/HISTÓRIAS DO ALVITO – OS 147 E O BURRINHO PEDRÊS

HISTÓRIAS DO ALVITO – OS 147 E O BURRINHO PEDRÊS

Esperei 55 anos para ter o meu primeiro automóvel. Até então eu fora o infeliz proprietário de dois FIATS 147. O primeiro deles era um sentimental. Não podia ver chuva, não podia passar sobre uma modesta pocinha que ele parava. Quem chorava era eu. Era também muito criativo, a variedade de defeitos era notável. Até o dono da oficina, um sábio coberto de graxa, me alertou:
– Professor, isso não é automóvel pro senhor. Toda a hora o senhor está aqui me dando dinheiro, esse carro é tão ruim que o motor dele vem na posição invertida, nenhum mecânico gosta. O senhor tem que comprar um fusca, isso sim é que é carro pro senhor. Não dá defeito e se der qualquer um sabe consertar.
Não comprei o fusca, mas vendi o 147 para fazer minha primeira viagem à Grécia, tinha prometido aos deuses não morrer antes de ir à terra deles.
Um ano depois de voltar, esqueci o generoso conselho do dono da oficina e comprei outro Fiat 147. Acho que os deuses se enfureceram com a minha surdez.

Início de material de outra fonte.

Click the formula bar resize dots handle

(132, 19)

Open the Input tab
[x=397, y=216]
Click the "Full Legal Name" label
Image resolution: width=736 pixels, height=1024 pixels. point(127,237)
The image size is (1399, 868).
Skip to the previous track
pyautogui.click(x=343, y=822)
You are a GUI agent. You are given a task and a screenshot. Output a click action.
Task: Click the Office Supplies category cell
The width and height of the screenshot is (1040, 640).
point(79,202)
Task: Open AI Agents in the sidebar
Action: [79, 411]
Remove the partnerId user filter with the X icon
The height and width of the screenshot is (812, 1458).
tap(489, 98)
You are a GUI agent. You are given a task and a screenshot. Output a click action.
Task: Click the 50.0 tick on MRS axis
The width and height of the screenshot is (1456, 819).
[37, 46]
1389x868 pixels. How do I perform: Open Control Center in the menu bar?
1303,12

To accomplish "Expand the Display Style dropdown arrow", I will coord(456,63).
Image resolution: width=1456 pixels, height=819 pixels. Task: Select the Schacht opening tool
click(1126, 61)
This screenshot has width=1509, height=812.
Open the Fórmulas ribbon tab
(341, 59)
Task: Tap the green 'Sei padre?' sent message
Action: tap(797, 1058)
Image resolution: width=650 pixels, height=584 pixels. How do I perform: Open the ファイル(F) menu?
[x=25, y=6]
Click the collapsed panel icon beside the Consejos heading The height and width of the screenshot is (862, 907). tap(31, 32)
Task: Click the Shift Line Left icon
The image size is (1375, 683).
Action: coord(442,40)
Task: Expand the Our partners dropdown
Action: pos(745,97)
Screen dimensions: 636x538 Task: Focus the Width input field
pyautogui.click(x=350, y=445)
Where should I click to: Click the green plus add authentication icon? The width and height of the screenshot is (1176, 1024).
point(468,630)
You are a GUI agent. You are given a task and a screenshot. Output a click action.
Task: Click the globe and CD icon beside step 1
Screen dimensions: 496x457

Este segundo era o bicho, quase tão azarado quanto brasileiro vivendo na Era Covid-Bolsonaro. As desventuras foram muitas e vieram em sequência.
Fui ao aeroporto buscar uma professora que viria fazer uma palestra na universidade. Na fila para pagar o extorsionamento, uma motorista distraída atrás de mim quebrou uma das lanternas traseiras do Fiat. Quando fui levá-lo à concessionária fui abalroado por um garoto de 16 anos andando a toda a velocidade. O 147 ficou quase destruído, foram meses de conserto e duas semanas de torcicolo por causa da batida. De volta às ruas, parou no meio do túnel Santa Bárbara e teve uma porta arrancada por um ônibus. Depois dessas duas tentativas de homicídio, vendi a perigosa geringonça.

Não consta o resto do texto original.